The friction began last week when Culture and Sports Minister Miri Regev, who chairs the Committee on State Symbols and Ceremonies, announced that Hernandez would attend the ceremony and accompany the woman who would light a torch on behalf of the Foreign Ministry’s Agency for International Development Cooperation (Mashav), since he is a graduate of one of Mashav’s courses. It would have been the first time a foreign leader lit a torch at the ceremony.

A police officer fires tear gas during clashes with demonstrators as Honduran President Juan Orlando Hernandez is sworn in for a new term, January 27, 2018. Credit: \ Edgard Garrido/ REUTERS

The invitation to Hernandez was publicized in the context of the dustup regarding Prime Minister Benjamin Netanyahu’s plan to speak at the ceremony. Knesset Speaker Yuli Edelstein objected to a speech by Netanyahu, saying it would politicize the event and undermine the honor of the Knesset, but diplomatic protocol would have required Netanyahu’s attendance if Hernandez, a foreign head of state, was there. Still, it wouldn’t have required that Netanyahu speak at the ceremony.

On Sunday, a compromise was reached under which Netanyahu will light a torch and give a short speech at the ceremony, ending the long-running spat with Edelstein. The torch Netanyahu lights will be in addition to the 12 to be lit by previously announced participants. He also agreed to give a shorter speech than he had originally planned. This enabled both sides to claim victory: Netanyahu will speak during the prime-time event, but Edelstein, who hadn’t wanted him to speak at all, will still give the keynote address.

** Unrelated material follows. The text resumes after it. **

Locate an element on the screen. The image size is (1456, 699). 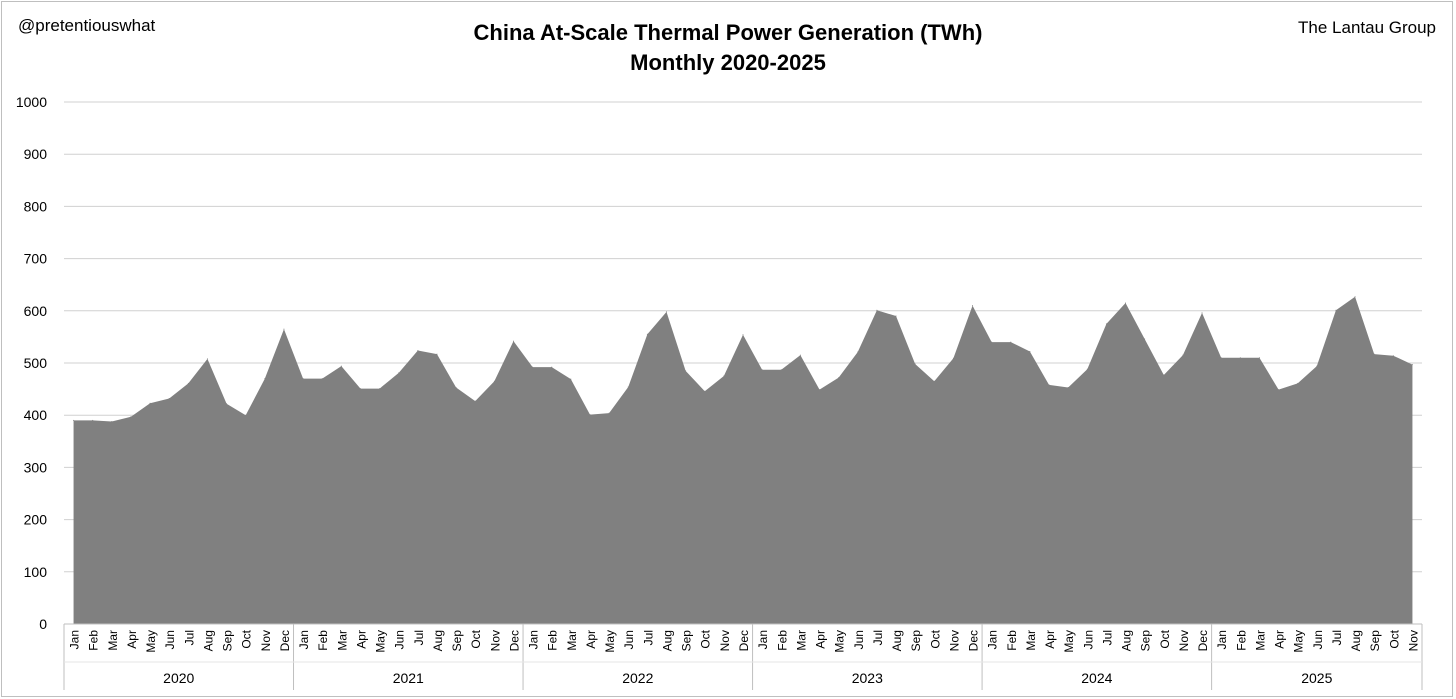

Hernandez’s election to a second term in December led to stormy demonstrations in Honduras, after international observers reported on corruption in the balloting, which Hernandez won by a very narrow margin. According to data from human rights groups quoted by The New York Times, at least 22 people were killed by the security forces that put down the demonstrations.

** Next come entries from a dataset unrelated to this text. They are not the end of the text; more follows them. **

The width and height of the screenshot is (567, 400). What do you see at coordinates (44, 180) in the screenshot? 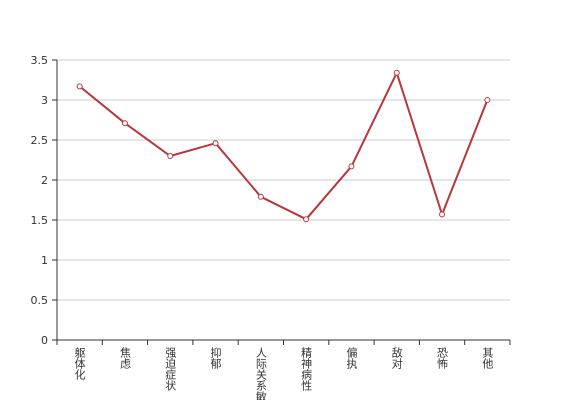
I see `y-tick-label: 2` at bounding box center [44, 180].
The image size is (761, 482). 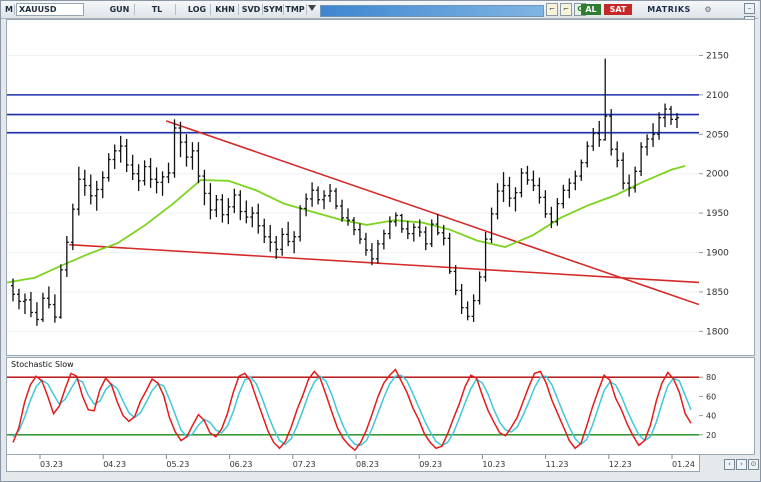 What do you see at coordinates (718, 175) in the screenshot?
I see `price-tick-label: 2000` at bounding box center [718, 175].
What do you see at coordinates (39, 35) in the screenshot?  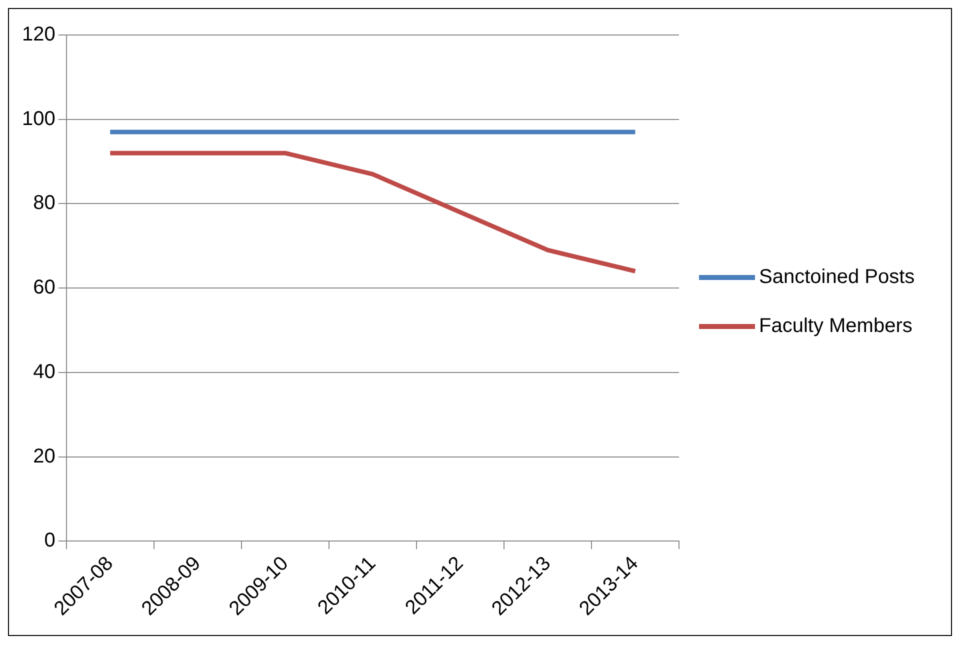 I see `y-tick-label: 120` at bounding box center [39, 35].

Meretz chairwoman MK Tamar Zandberg last week asked Regev to cancel Hernandez’s attendance, calling his invitation a "scandalous decision that gives legitimacy to a president who is responsible for serious human rights violations in his country, simply to provide an excuse for Netanyahu’s attendance.” According to Zandberg, “The words, ‘For the glory of the State of Israel’ [uttered when each torch is lit] will pale in the face of this unwanted guest and the circumstances surrounding his invitation.”

Attorney Itay Mack had contacted the Jerusalem District Police requesting a permit to demonstrate at the ceremony against Hernandez’s attendance. Then, when it was reported earlier Monday that Hernandez was rethinking his attendance, a group led by Mack sent a letter to the Honduran leader in Spanish and Hebrew asking him not to come.

“We are a group of Israeli citizens who are contacting you out of solidarity with victims of your regime and especially with the family of Berta Caceres, who was murdered, with a demand that you cancel your participation in the torch-lighting ceremony next week in Jerusalem,” the letter read.

“We object to the serious violations of human rights and political persecution you are perpetrating with the help of the Israeli government against opposition activists, environmentalists, journalists, labor leaders and indigenous communities.

“The defense aid agreement that the Netanyahu government has signed with your regime for the purpose of internal repression in Honduras does not reflect Israeli public opinion and in fact, the Netanyahu government also seems embarrassed by it, which is why it is hiding its details from the Israeli public. As we understand it, the defense agreement was signed by the Netanyahu government simply as a way to cheaply buy Honduras’ vote in international forums.

“If you choose to come to Israel we plan to conduct a broad public protest against the visit,” the letter concluded.